** Start Page text **
First State Bank of Hugo v. Federal Reserve Bank of Minneapolis

Decision Date08 June 1928
Docket Number26,640
Citation219 N.W. 908,174 Minn. 535
PartiesFIRST STATE BANK OF HUGO v. FEDERAL RESERVE BANK OF MINNEAPOLIS
CourtMinnesota Supreme Court

Defendant appealed from an order of the district court for Hennepin county, Montgomery, J. denying its alternative motion for judgment or a new trial. Reversed.

SYLLABUS

Action for damages on ground of coercion.

1. To sustain an action for damages on the ground of coercion there must be some wrongful or unlawful act, acts or conduct on the part of the defendant sufficient to constrain the plaintiff against his will, to do or refrain from doing something which he has a legal right to do or refuse to do, and resulting in damage to him.

Duty of federal reserve bank in respect to receiving checks for collection.

2. A federal reserve bank is required to receive on deposit for collection at par, from member banks of the federal reserve system, checks payable on presentation drawn upon any member bank in its district. It is authorized but not required so to receive checks upon nonmember banks within its district. Federal reserve banks are not authorized to pay exchange on checks collected by them.

Federal reserve act does not prevent nonmember state banks charging exchange.

3. State banks, not members of the federal reserve system, are not affected by the provisions of the federal reserve act against charging exchange, and may continue to demand exchange on remittances made by them.

Under what circumstances reserve bank may present checks on nonmember bank at its counter for payment.

4. Where a nonmember bank declines to remit at par, the federal reserve bank may present checks for payment at the counter of such bank and employ proper agencies for so doing, subject to the limitations that it may not delay presentation so as to accumulate checks in a body in a large amount for presentation at one time for the purpose of coercing or injuring the bank, or employ other unreasonable and oppressive means or threats in the collection thereof.

Publication of par list by reserve bank.

The publication of a list, known as a par list, stating that defendant reserve bank will receive for credit and collection checks upon all banks in Minnesota, held not wrongful or oppressive, although not all banks in the state had consented to remit at par.

Finding of coercion not sustained by evidence.

5. Held that there is no evidence to sustain a finding of coercion in the present case.

Banks and Banking, 7 C.J. p. 910 n. 40.

Threats, 38 Cyc. p. 300 n. 9.

See 9 R.C.L. 711; 2 R.C.L. Supp. 861; 4 R.C.L. Supp. 621; 6 R.C.L. Supp. 517; 7 R.C.L. Supp. 306

See note in 30 A.L.R. 647; 31 A.L.R. 1269.

A. Ueland, Ueland & Ueland, and Newton D. Baker, for appellant.

Sullivan & Neumeier and Charles T. Murphy, for respondent.

OPINION

OLSEN, C.

Defendant appeals from an order denying its alternative motion for judgment or a new trial.

The action was brought to recover damages from the defendant for the alleged coercion of plaintiff thereby compelling and forcing plaintiff against its will to agree to and remit to defendant for all checks sent to plaintiff by mail, drawn upon plaintiff bank, without making any exchange charge.

The defendant is a federal reserve bank located at Minneapolis in this state. Plaintiff is a small state bank with a capital of $10,000, located in the village of Hugo about 25 miles from Minneapolis, and the only bank in that village. It is not a member of the federal reserve system but is located in defendant's district.
** End Page text **
** Start Data excerpts **
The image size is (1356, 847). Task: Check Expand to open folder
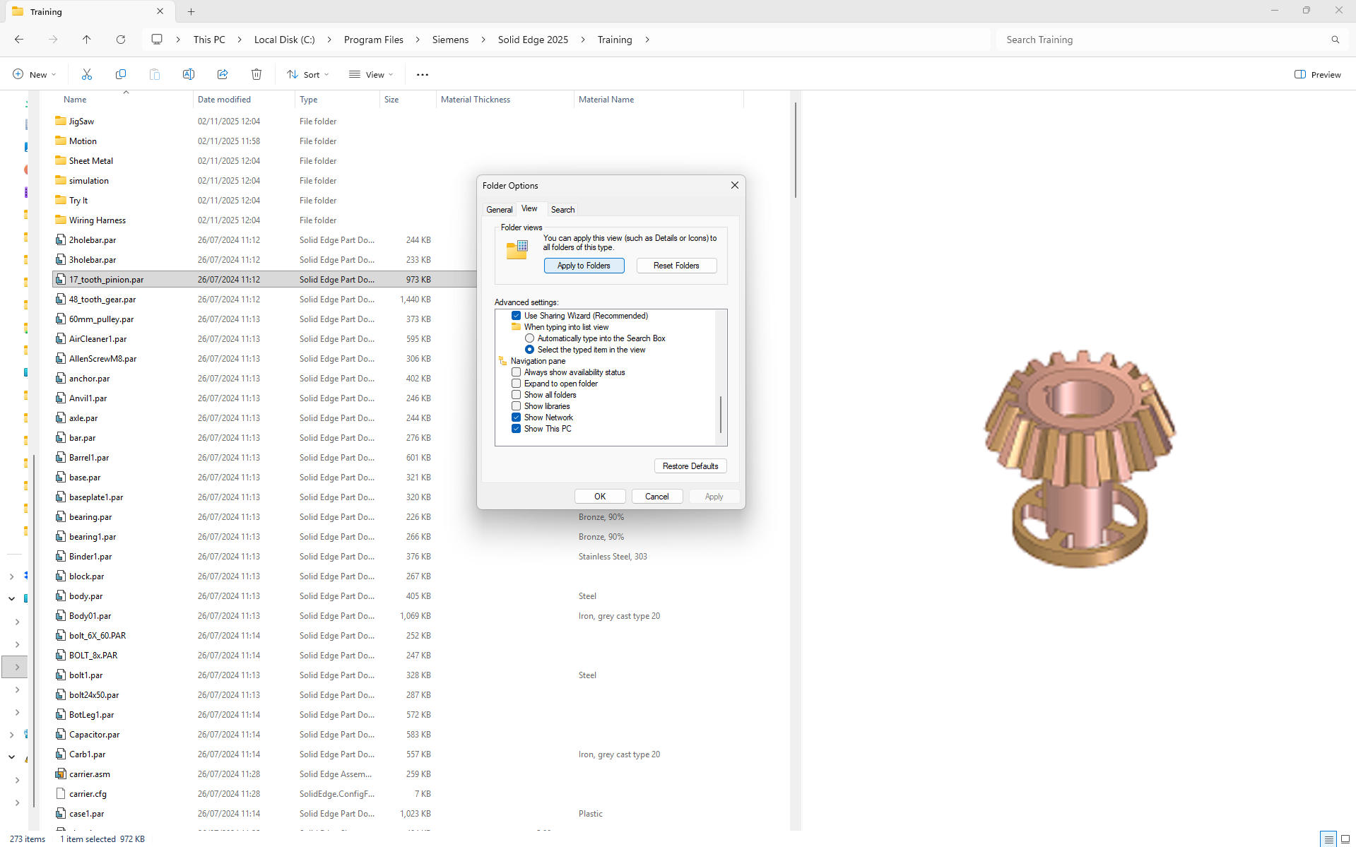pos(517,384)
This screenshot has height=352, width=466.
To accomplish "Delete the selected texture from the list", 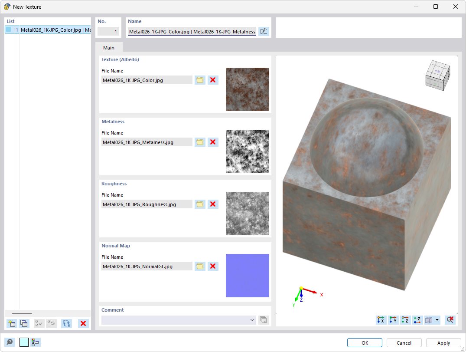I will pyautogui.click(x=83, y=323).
** End Data excerpts **
** Start Data excerpts **
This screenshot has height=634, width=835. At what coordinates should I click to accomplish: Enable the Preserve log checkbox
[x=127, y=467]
** End Data excerpts **
# Challenge
From the text on First State Bank of Hugo v. Federal Reserve Bank of Minneapolis:
1. Which court decided the case?
2. What was the plaintiff bank's capital?
3. About how far is Hugo from Minneapolis?
These records have no connection to the text.

# Result
1. The Minnesota Supreme Court
2. $10,000
3. About 25 miles